This is a very ambitious project for a DIY-er. To explain why, I'm going to use the example of DNA polymerase I from E. coli.
DNA polymerase I is the most abundant DNA polymerase in the E. coli cell, but nevertheless is still only present at around 300 copies per cell
This was the first DNA polymerase that was ever purified, in the laboratory of Arthur Kornberg
In this paper a method of purification is described that starts with 60 litres of culture. There is also this statement:
"One kilo of E. coli yields less than 10 mg of the purified enzyme."
I'm guessing that you have no experience of protein purification, so I'll just tell you that this is very discouraging: these days, with overexpression, people expect to get mg quantities of their protein from just a few grams of bacterial cells.
This is a clear illustration of why it is pretty much unthinkable for you to set out to purify an enzyme like this using small-scale methods, and explains why techniques of overexpression and the use of affinity tags have revolutionised protein purification.
And it gets worse: even if you did manage to purify some DNA polymerase I from a bacterial source you would find that it is actually not very good at making DNA. This is because as well as extending primers in a 5'>3' direction, it is is very good at degrading DNA in the same direction. In other words as the enzyme moves along a template molecule, copying it, it will degrade any existing DNA that it meets "ahead" of its direction of travel. This is why the most commonly-used form of this enzyme in research is the "Klenow fragment", a fragment of the polymerase that lacks the 5'>3' exonuclease activity. This fragment was originally made by treating DNA polymerase I with the protease subtilisin, but it is now expressed from an engineered polA gene. Klenow fragment polymerase was used in the original PCR experiments (it had to be added afresh at every cycle).

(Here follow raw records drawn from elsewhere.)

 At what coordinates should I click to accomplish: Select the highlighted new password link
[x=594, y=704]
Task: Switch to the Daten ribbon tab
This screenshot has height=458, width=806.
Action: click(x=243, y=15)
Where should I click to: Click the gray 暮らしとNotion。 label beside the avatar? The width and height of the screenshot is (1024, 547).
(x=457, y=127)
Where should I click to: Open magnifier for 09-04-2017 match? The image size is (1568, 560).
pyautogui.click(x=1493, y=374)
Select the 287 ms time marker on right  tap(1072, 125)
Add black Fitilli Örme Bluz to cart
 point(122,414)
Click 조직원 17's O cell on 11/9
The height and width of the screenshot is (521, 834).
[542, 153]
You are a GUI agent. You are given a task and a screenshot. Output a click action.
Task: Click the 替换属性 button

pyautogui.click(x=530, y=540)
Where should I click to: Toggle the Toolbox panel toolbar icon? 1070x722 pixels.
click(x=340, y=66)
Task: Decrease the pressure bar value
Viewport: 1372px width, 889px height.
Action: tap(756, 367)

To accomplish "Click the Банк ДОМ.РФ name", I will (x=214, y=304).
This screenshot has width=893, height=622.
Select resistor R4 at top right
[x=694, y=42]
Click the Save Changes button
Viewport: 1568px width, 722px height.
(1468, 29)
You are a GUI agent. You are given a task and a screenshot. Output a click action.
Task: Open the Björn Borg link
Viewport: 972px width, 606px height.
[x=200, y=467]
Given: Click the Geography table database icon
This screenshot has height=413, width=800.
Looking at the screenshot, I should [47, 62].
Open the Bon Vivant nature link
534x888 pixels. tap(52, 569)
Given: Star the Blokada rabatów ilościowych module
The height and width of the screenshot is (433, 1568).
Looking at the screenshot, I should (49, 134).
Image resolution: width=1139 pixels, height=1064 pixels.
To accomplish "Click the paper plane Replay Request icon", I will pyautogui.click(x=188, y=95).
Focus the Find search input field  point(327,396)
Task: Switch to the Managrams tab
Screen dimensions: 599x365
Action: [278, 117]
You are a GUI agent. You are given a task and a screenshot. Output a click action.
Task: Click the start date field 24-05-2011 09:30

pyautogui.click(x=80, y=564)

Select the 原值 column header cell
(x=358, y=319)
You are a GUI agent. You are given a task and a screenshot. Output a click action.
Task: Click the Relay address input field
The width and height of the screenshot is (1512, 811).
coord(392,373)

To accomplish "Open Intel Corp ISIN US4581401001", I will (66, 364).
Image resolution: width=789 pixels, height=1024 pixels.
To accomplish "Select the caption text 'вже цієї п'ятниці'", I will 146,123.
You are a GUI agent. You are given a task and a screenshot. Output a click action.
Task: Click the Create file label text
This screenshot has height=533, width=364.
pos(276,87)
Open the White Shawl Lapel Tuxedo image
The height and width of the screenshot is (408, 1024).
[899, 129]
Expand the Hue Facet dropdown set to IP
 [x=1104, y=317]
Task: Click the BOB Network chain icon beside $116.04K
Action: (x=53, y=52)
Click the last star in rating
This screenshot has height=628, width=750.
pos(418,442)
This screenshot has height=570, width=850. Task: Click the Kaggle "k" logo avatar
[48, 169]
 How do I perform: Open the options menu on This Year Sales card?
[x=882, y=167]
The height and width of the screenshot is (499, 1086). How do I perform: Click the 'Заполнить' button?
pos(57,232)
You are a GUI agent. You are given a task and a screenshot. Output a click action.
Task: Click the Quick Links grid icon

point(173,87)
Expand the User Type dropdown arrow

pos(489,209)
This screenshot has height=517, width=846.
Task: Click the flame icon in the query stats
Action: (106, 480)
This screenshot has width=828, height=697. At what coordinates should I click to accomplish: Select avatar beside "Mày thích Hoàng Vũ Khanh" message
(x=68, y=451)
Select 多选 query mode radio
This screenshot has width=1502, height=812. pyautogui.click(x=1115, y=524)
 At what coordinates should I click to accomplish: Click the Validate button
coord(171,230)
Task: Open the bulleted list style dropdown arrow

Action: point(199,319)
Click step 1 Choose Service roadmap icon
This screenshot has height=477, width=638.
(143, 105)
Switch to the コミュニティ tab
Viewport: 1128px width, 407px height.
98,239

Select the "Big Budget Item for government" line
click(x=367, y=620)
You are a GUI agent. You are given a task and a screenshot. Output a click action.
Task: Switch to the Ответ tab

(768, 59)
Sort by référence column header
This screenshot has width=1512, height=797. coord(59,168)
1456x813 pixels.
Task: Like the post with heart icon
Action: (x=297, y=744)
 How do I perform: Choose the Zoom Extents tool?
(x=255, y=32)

I don't know how much money you have to spend on your projects, but in fact these enzymes can now be bought relatively cheaply. I don't think that you can expect to make them for yourself, without this becoming the actual project.
Finally, if you can get hold of a strain of E. coli with an expression plasmid for Taq polymerase then you really could make your own very easily - I've done this myself (but I no longer have the strain) and the heat stability of the enzyme makes the purification trivial. It would be much easier to use your own Taq with a heated water bath than to try to make DNA polymerase I. But obviously it depends upon what you are trying to do: Taq polymerase may be unsuitable for other reasons.